The Adventus we are edging into is not just about readying ourselves for Christ’s coming amongst us now, but also about His return.  Advent is both and.

When the One who is to come arrives, the order of things as we know them to be in our world will be upended. Predators and prey will live in harmony with each other and with the children of the earth, because the One who is to come does so with a divine authority that will establish a new knowledge, a new experience of, an awareness of the presence of God the Lord.

Again humour me. So you’ve thought about your ideal Christmas and your hopes and dreams for you, your relationships, your community and the world, this morning we need to recognise that some of those dreams of ours we can begin to deal with, others will be more long term, but that there’s probably a gap between what we want and what we hope for.  As we ready ourselves for the One who is to come, this morning John the Baptist reminds us that’s God’s dreams for us are far larger than we first knew.

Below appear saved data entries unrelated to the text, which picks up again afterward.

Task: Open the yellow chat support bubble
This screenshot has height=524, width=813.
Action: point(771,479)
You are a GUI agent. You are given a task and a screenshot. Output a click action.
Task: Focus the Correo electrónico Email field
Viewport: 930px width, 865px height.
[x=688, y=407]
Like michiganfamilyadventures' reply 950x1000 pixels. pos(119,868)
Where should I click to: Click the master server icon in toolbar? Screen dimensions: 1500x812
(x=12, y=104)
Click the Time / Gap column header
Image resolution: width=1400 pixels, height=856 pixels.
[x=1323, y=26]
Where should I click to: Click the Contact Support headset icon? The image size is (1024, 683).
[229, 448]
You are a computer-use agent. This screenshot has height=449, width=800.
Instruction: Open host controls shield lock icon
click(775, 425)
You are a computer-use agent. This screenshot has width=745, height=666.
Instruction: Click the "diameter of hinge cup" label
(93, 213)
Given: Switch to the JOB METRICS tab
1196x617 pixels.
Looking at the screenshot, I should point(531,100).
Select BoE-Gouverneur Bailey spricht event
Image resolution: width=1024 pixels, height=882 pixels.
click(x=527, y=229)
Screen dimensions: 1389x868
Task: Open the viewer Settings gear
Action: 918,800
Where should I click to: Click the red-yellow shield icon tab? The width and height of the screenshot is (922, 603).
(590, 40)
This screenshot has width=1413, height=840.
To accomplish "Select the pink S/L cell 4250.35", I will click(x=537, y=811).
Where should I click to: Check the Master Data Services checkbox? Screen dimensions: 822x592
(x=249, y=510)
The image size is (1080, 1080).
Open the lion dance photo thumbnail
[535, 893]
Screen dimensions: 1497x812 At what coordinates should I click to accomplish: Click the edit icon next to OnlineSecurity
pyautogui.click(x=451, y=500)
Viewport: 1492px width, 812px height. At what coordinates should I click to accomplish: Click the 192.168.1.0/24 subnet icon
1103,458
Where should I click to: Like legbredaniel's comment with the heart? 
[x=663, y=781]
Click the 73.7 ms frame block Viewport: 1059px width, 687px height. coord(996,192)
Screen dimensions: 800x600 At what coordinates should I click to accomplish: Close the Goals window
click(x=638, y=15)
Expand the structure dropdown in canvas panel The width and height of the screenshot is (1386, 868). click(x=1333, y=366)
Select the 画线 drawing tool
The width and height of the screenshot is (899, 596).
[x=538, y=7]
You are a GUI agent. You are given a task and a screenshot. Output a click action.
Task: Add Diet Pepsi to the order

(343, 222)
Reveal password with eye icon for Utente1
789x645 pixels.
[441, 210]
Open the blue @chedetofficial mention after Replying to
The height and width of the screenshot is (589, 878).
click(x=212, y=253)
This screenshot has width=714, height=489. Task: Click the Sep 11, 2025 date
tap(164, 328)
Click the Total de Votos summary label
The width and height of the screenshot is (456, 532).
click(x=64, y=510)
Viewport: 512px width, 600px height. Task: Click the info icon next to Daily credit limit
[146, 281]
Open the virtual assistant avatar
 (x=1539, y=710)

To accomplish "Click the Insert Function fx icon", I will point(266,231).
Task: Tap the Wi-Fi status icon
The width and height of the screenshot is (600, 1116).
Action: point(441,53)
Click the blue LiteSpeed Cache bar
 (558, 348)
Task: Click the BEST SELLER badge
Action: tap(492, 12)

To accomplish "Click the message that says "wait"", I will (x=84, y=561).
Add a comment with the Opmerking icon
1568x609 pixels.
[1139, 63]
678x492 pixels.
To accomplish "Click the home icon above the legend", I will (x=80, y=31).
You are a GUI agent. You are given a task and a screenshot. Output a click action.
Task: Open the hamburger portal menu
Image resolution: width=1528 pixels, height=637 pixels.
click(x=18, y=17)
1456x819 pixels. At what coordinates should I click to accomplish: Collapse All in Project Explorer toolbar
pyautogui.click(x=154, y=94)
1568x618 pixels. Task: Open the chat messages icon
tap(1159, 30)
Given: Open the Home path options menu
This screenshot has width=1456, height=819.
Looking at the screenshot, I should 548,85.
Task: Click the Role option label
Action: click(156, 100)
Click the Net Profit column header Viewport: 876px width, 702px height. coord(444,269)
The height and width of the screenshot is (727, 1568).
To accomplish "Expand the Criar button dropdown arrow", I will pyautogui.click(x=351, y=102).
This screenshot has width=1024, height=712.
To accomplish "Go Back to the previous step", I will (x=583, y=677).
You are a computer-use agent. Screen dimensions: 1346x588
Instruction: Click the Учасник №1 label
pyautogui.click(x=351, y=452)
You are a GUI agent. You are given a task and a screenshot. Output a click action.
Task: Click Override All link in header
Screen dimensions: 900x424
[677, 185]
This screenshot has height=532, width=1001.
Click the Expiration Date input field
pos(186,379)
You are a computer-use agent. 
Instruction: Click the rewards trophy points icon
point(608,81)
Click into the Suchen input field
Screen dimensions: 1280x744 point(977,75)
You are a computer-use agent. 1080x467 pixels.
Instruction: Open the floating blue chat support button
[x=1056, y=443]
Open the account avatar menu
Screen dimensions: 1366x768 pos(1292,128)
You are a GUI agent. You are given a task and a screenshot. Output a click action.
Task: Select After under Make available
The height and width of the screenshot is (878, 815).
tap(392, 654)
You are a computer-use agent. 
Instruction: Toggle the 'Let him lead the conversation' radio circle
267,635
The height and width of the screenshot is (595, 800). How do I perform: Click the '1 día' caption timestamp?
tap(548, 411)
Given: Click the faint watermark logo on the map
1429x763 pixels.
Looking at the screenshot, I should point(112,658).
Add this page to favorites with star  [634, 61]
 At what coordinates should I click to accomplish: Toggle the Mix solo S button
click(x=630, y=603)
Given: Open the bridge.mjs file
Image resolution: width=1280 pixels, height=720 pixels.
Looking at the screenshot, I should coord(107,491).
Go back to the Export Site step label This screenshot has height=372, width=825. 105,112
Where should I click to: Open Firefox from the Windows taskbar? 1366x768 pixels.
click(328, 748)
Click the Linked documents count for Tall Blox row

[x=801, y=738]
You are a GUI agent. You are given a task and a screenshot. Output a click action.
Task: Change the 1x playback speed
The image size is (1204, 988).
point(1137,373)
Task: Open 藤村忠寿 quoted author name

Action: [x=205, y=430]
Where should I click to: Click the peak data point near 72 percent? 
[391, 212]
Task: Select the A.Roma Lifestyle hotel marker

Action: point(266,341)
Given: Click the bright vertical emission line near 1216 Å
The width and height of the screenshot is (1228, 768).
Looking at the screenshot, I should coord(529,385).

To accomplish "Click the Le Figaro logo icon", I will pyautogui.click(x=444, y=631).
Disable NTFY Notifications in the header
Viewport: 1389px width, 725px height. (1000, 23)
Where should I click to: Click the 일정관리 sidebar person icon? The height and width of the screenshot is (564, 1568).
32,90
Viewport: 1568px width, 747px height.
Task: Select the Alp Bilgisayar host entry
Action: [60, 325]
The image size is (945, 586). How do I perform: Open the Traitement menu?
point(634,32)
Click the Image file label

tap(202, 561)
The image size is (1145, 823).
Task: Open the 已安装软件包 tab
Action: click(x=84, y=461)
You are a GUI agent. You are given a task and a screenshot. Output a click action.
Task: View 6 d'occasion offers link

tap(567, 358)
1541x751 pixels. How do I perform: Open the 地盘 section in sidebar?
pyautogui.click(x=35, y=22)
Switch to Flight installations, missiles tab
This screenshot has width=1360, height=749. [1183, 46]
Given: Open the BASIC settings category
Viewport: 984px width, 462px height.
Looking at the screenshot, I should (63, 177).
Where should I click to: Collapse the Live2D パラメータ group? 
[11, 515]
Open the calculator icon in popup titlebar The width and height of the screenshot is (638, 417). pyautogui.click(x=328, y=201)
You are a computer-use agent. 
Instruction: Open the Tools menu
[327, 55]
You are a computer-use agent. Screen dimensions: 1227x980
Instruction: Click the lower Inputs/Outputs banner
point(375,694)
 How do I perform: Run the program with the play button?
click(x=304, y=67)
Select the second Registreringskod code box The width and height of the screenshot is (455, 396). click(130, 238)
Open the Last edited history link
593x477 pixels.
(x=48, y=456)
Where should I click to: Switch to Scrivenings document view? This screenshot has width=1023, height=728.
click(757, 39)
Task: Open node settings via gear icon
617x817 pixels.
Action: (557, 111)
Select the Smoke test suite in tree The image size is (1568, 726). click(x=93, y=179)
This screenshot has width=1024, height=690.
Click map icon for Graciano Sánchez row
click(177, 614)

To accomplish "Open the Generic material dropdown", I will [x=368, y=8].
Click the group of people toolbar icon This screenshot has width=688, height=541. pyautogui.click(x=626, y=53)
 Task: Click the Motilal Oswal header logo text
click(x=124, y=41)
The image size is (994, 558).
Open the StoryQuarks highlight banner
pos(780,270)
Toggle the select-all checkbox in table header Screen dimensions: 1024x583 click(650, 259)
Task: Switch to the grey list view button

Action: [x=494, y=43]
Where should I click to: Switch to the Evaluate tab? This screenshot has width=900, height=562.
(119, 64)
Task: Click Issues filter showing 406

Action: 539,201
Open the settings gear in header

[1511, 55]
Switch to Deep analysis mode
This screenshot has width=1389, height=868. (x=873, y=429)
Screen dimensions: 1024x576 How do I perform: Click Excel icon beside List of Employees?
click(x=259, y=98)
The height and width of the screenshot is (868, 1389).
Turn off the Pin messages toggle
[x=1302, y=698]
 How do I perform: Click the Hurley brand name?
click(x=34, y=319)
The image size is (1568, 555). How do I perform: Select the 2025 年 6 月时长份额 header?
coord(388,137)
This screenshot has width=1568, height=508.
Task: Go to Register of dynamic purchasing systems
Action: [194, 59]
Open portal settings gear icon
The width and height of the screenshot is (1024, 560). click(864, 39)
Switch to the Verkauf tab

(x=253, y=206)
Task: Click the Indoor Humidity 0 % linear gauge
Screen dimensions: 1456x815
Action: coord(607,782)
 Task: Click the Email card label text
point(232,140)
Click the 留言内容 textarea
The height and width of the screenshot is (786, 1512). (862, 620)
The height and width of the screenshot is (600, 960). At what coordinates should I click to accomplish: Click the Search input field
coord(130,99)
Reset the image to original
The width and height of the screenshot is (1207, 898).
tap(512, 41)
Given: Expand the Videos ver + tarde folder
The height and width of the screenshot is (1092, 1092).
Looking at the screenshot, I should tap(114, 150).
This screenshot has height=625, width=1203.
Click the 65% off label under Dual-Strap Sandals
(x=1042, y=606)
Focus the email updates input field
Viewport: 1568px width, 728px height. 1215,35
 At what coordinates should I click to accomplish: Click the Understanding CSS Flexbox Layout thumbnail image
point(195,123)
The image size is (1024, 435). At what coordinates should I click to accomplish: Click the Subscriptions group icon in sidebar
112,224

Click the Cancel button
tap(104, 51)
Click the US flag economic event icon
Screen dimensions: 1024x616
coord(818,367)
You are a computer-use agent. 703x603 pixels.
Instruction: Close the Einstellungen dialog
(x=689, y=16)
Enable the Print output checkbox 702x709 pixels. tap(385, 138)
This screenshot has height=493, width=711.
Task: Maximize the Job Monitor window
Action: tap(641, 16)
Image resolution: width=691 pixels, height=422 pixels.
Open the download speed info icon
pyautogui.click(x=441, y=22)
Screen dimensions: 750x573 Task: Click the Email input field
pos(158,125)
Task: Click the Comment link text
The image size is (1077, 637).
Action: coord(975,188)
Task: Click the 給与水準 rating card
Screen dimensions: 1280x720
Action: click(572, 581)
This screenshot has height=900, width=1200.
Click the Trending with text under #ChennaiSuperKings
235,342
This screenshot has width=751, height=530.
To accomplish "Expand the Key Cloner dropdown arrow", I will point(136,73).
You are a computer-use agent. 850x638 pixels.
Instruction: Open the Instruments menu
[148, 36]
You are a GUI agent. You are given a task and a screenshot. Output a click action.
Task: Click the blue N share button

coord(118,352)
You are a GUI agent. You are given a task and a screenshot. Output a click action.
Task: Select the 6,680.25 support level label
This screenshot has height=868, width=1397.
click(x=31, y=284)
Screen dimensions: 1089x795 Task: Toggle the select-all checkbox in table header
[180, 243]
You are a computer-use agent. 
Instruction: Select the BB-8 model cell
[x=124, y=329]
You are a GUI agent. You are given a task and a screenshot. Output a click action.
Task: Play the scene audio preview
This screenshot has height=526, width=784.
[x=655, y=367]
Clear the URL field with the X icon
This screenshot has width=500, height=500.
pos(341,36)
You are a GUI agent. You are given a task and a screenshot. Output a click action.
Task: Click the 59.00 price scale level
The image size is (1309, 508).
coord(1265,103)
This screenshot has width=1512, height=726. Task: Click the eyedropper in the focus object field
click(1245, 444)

John stands in Advent calling us to repentance.  This is nothing short of upending our lives, our drives and motives. Repentance is not just saying ‘sorry.’ Repentance is metanoia, from the Greek metanoein ‘to change one's mind.’  Repentance is about recognising the place one is in because of our actions or words and reorienting ourselves in a new Godward direction - realigning our hopes and dreams with His.

To outwardly show that reorientation of life, John offered to baptise people in the river. Baptism, that was normally reserved for prosalytes - Gentiles showing their conversion to Judasim, became to ultimate sign of someone wanting to live out God’s enlarged dreams in the world and reorienting their lives in accordance with those dreams.

John still calls us to repentance. To outwardly demonstrate our affiliation to Christ, but also to continue to put our house in order, to notice the gap between our longings and the longings of God and to reorientate our lives and our drives and motives according to His enlarged dreams.

In that context, repentance is the daily, positive and active choice of the disciple of Jesus, but choosing to live out the hopes and dreams of God is hard.  We can say the general confession in sorrow in church, but not be repentant in our hearts, and leave the presence of the one who is to come, whose Adventus we await, unchanged and unwilling to live a a new way aligned to the dreams of God. If we do not see the new green growth of the repentance in our lives, then we are ultimately as dead as a fruitless apple tree.

What is Advent for then? It us surely the gift of time - time to get ourselves in order for the One who is to come who will bring about a new reality of God in our lives and in our world.  It is about taking time to prepare our hearts and lives to receive that Royal Guest at His first coming and when He comes again.


But Advent also invites us into the kinds of hopes, dreams that the God of the Bible promises all those who are willing to leave their familiar and well-trod paths - and to actively choose to venture down another way. Each time we do so -- each time we hold up our acquired habits and practices and comparing them with our deepest hopes and dreams - we notice a gap - and in that gap we experience the joy of the Advent repentance that John calls us to, a time still marked by our preparation to receive and share the grace and glory of God in the babe of Bethlehem, but also the chance to daily reorientate our lives, to repent and to actively choose the hopes and dreams for each of us and our world as lived out but the One who is to come, the Word made flesh, God with us, our Emanuel. Amen.